[#ZBX-12956] queue calculation may give false positives for not fast *bulk* snmp operations

[ZBX-12956] queue calculation may give false positives for not fast bulk snmp operations Created: 2017 Oct 27 Updated: 2025 Jun 11 Resolved: 2017 Nov 13
Status:	Closed
Project:	ZABBIX BUGS AND ISSUES
Component/s:	None
Affects Version/s:	3.4.3
Fix Version/s:	None

Type:

Problem report

Priority:

Major

Reporter:

Oleksii Zagorskyi

Assignee:

Unassigned

Resolution:

Duplicate

Votes:

Labels:

bulk, queue, scheduling, snmpbulk

Remaining Estimate:

Not Specified

Time Spent:

Not Specified

Original Estimate:

Not Specified

Attachments:

pollers.png

queue.png

Issue Links:

Duplicate
Sub-task
part of	ZBXNEXT-4103	provide a way to work in BULK mode fo...	Need info

Team:

Team C

Sprint:

Sprint 20, Sprint 21

Description

Not a bug , but ...

Just FYI, I'm using a patch from ZBXNEXT-4103 to let my SNMPv3 device a chance to work in bulk mode. But it's not related to current case.

But when I use it (bulk really works, with notes), I see an unexpected queue behavior - it's jumping.

When attempt to capture snmp traffic, I could see that maximal OIDs number my device may reach is close to ~60 and as I was able to figure out - it depends on data size the device should reply by.

Zabbix nicely splits on 2 parts and repeats requests in the same "snmp session" when it gets "error-status: tooBig".
That and plus that my device probably not that fast, causes that the whole host polling may take up to 10-20 seconds.
The host has 1000 items with 60 seconds update interval.

Internal monitoring: if increase update interval to queue measurement to 3 seconds, we can cleanly see those spikes. See graph.

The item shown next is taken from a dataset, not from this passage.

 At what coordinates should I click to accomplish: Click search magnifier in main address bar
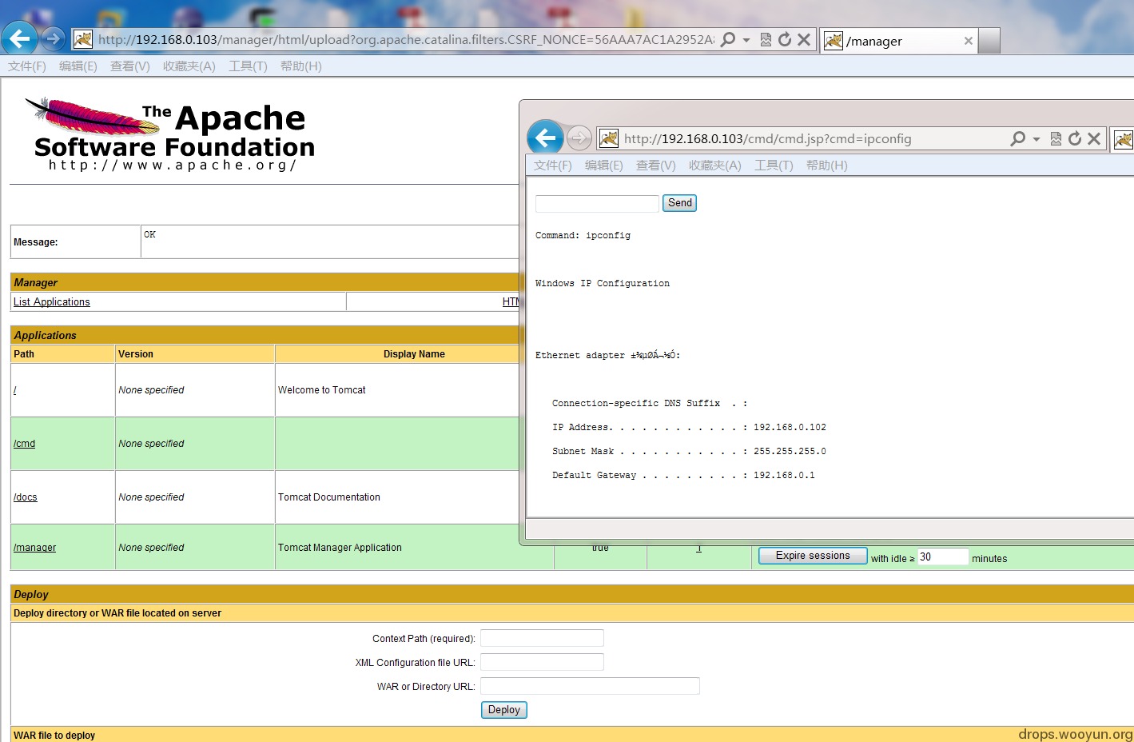(728, 39)
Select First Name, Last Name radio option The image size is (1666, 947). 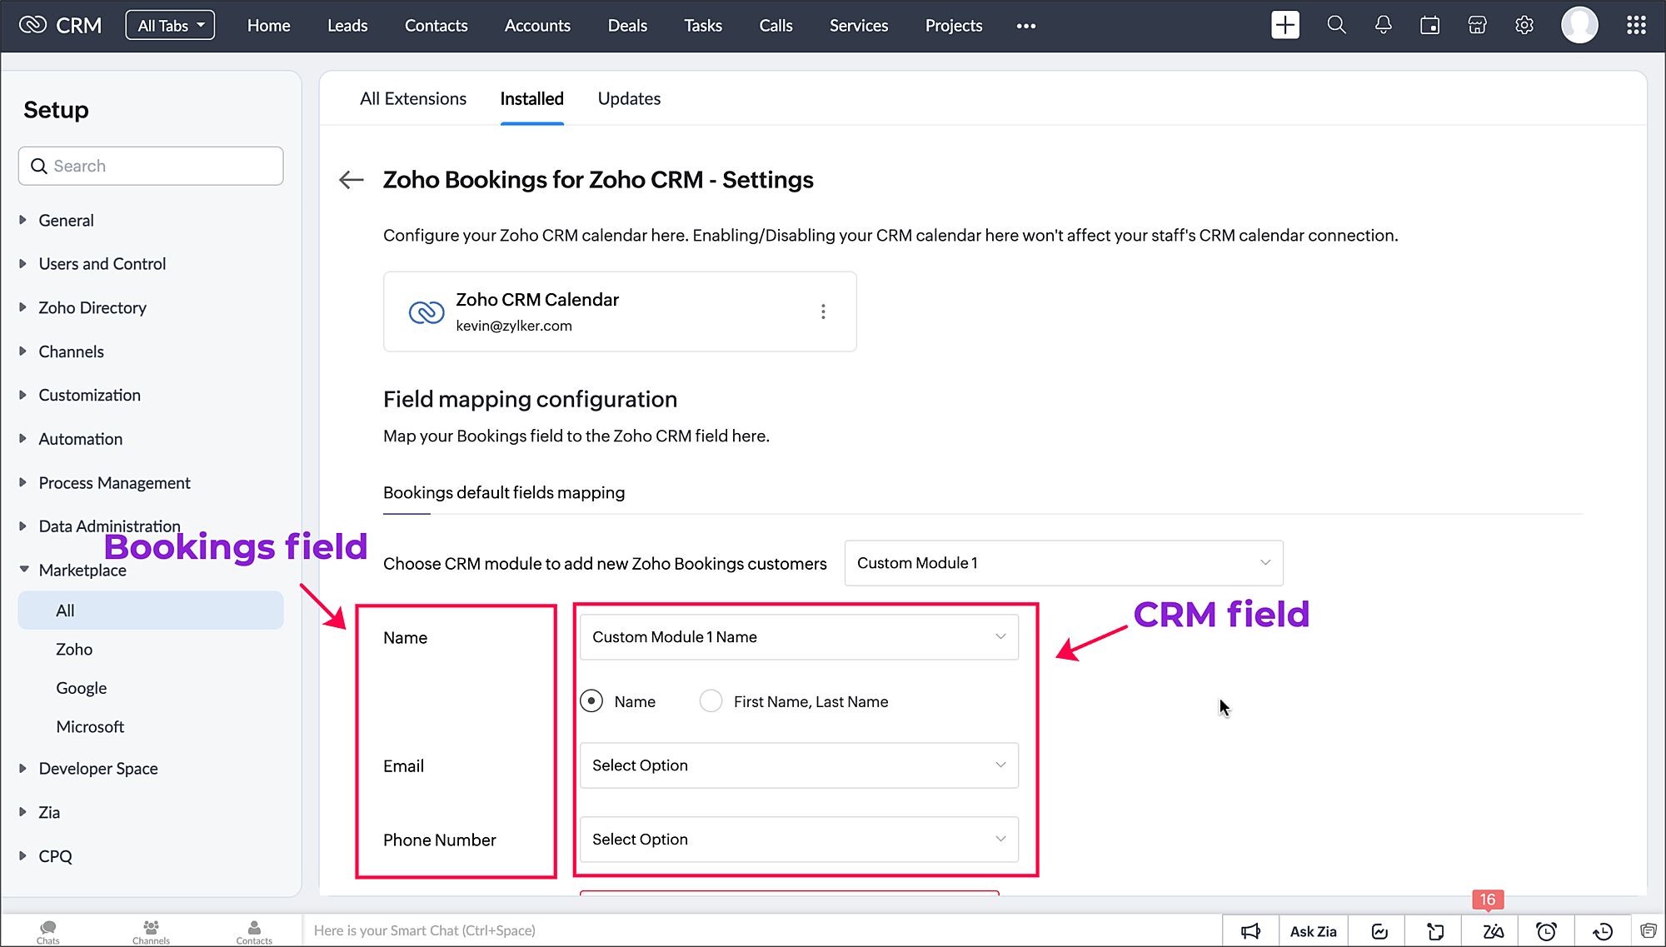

Yes, I know that such items polling depends on interfaceID so scheduled time will be the same for all the 1000 items.

When I have 4 hosts and many pollers - it gets not any better.
I need to monitor much more such snmp hosts and much more items per host.

The request is to reconsider such behavior and maybe improve some part (scheduling or queue calculation).

I have bunch of snmp traffic captures with different number of pollers, 1 or 4 number of hosts, captured from server start and following 3-4 polling batches. Can be provided on request.

Comments

Comment by Andris Zeila [ 2017 Oct 30 ]

Ideally we should take in account the dc_interface->max_snmp_succeed when calculating the seed for nextchecks in get_item_nextcheck_seed() function. Instead of returning interfaceid if bulk is enabled we should return some hash based on interfaceid, number of items using this interface and max_snmp_succeed value. We do keep lists of snmp items by interface, so it should be possible. Something like interfaceid * itemid % (number of items / max_snmp_succeed) (when number of items > max_snmp_succeed).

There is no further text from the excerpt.